[Opening DATA PROVIDED section]

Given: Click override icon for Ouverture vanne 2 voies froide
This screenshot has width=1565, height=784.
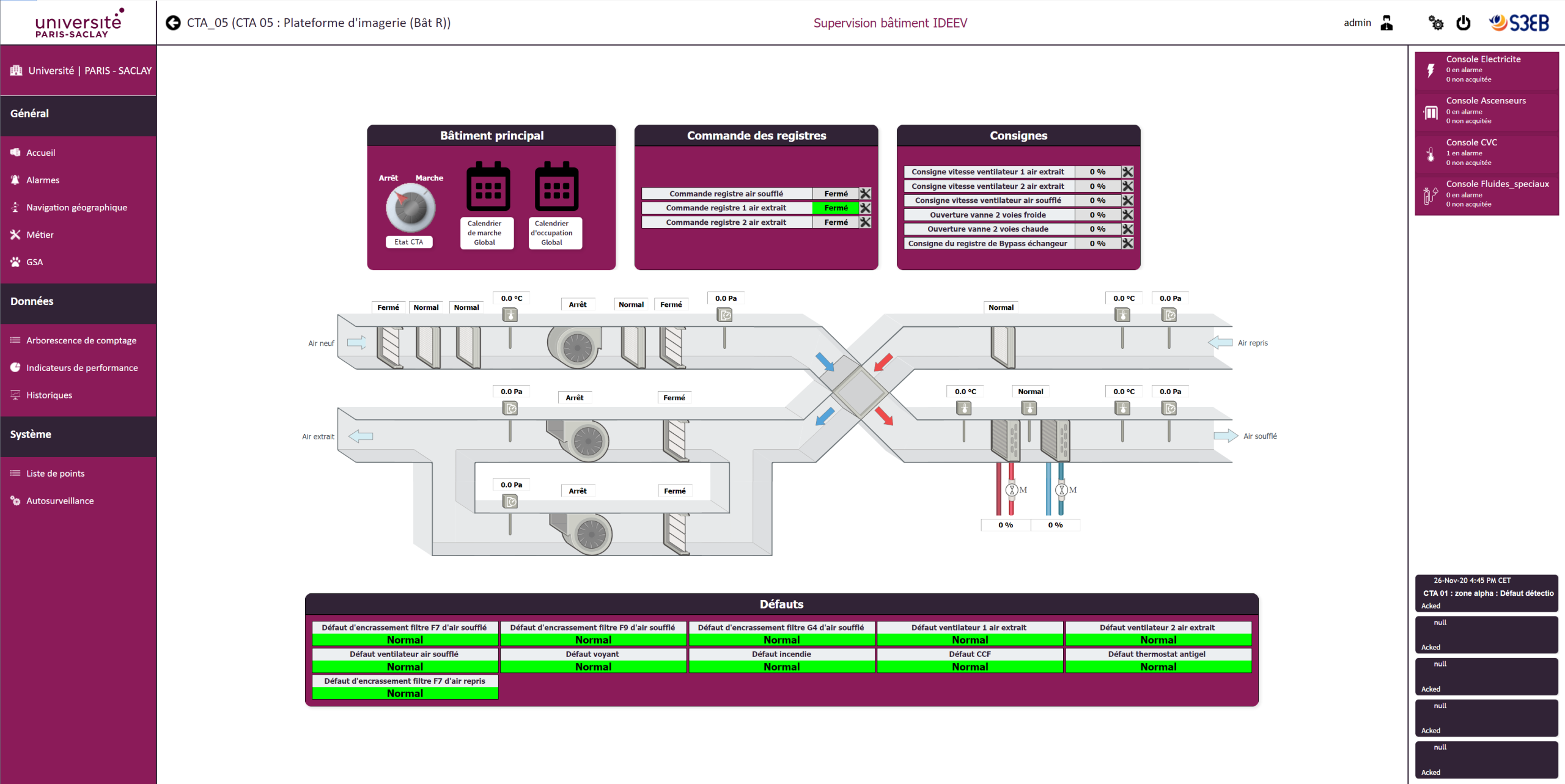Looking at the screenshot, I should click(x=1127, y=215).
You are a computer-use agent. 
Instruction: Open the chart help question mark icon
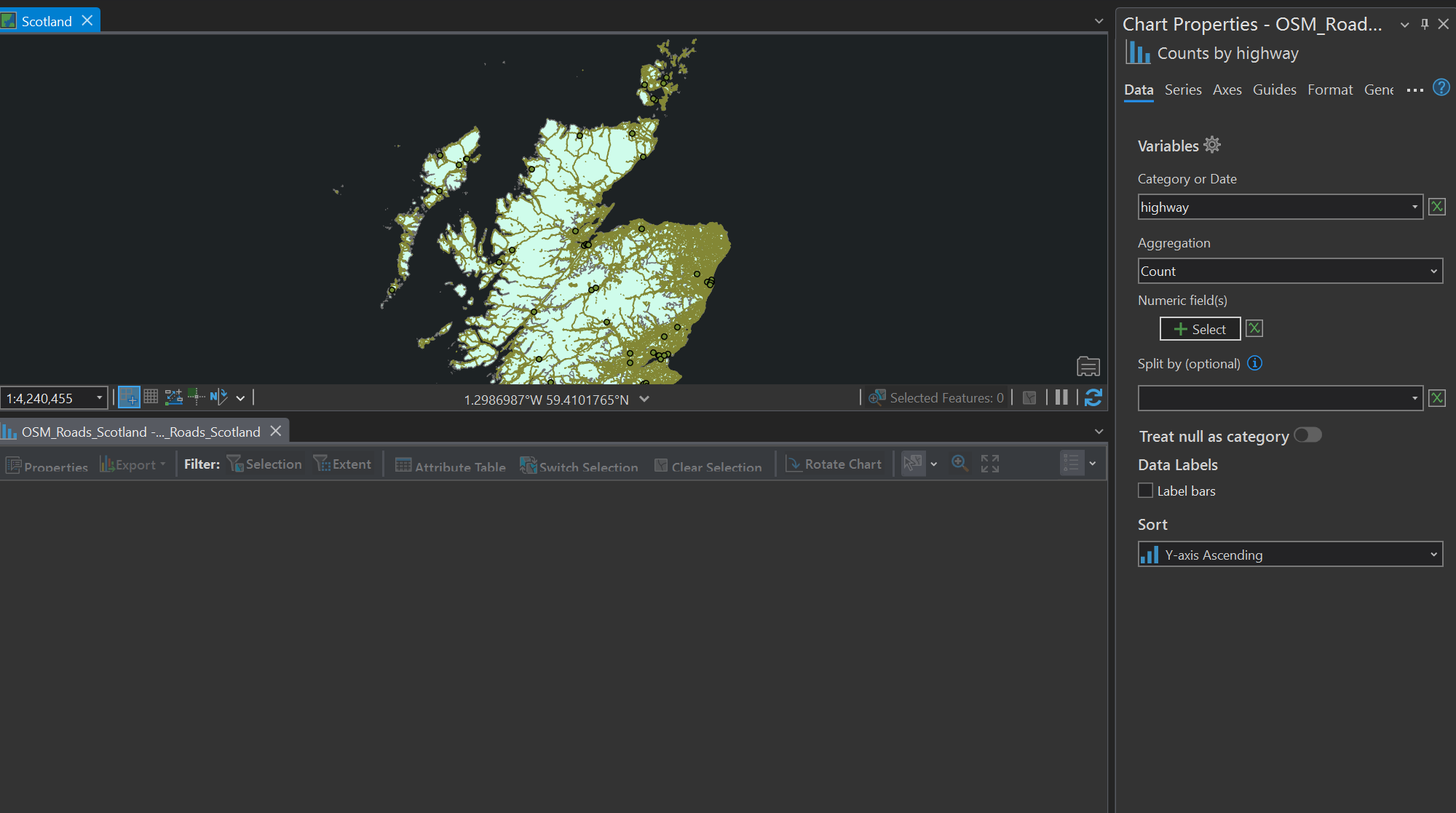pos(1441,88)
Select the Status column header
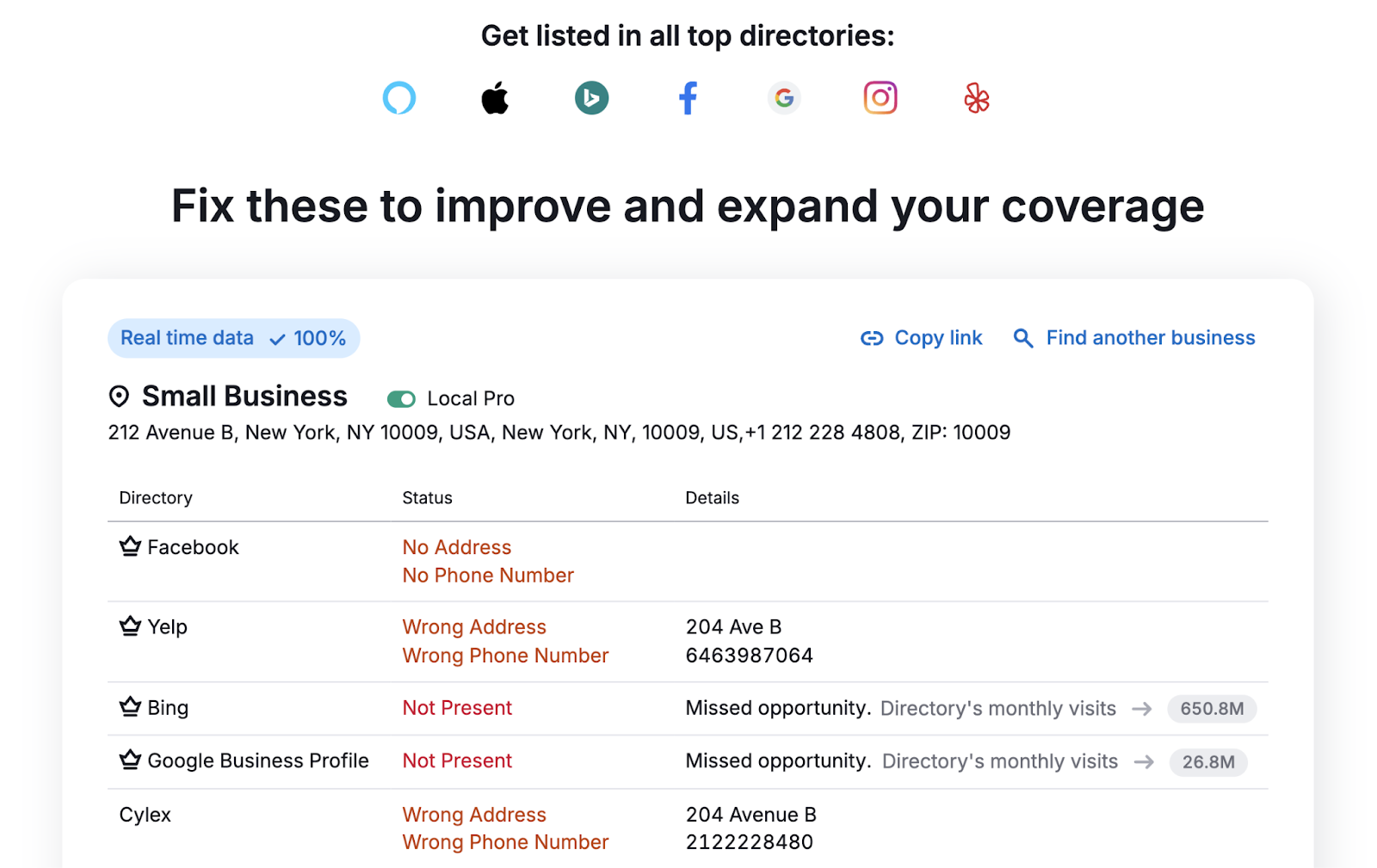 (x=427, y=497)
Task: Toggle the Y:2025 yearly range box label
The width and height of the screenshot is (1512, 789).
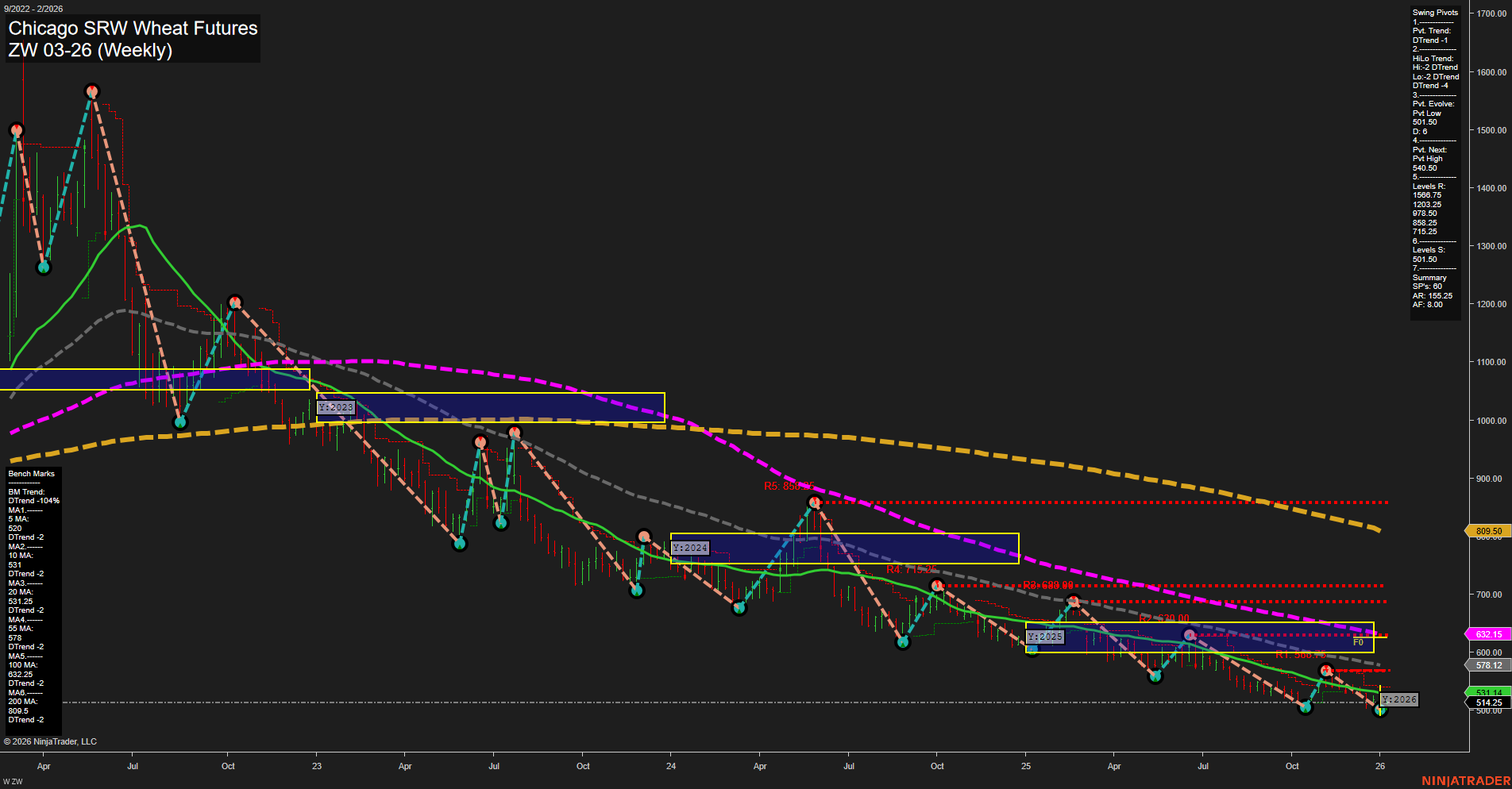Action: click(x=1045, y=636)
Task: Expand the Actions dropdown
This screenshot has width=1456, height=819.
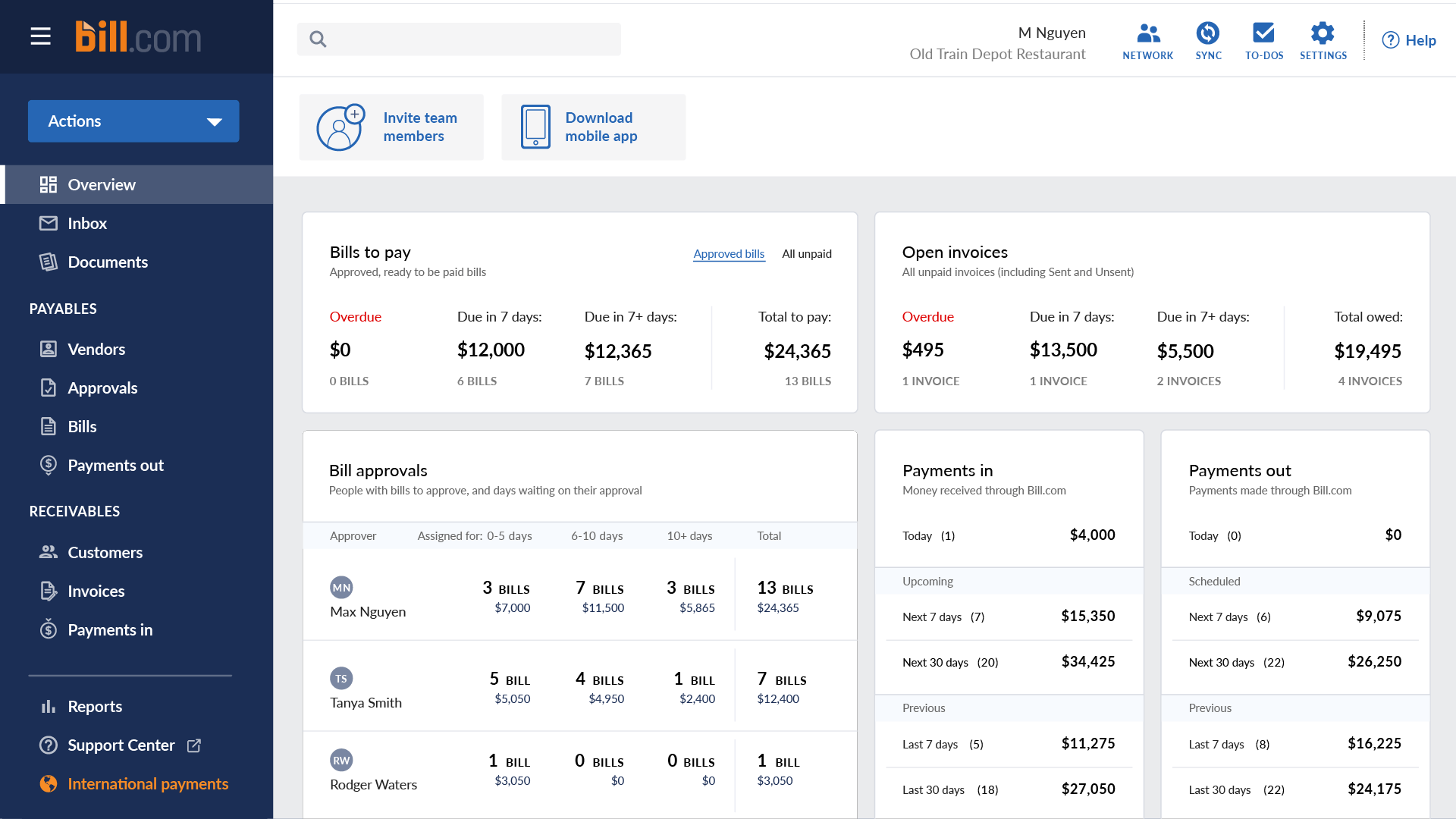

[Closing DATA PROVIDED section]

TASK STATEMENT>
Reproduce exactly, with nothing added, the lines from the line with "Task: Toggle the" through the end of the entries above; pictures are to be left out.

TASK ANSWER>
Task: Toggle the Y:2025 yearly range box label
The width and height of the screenshot is (1512, 789).
Action: click(x=1045, y=636)
Task: Expand the Actions dropdown
This screenshot has width=1456, height=819.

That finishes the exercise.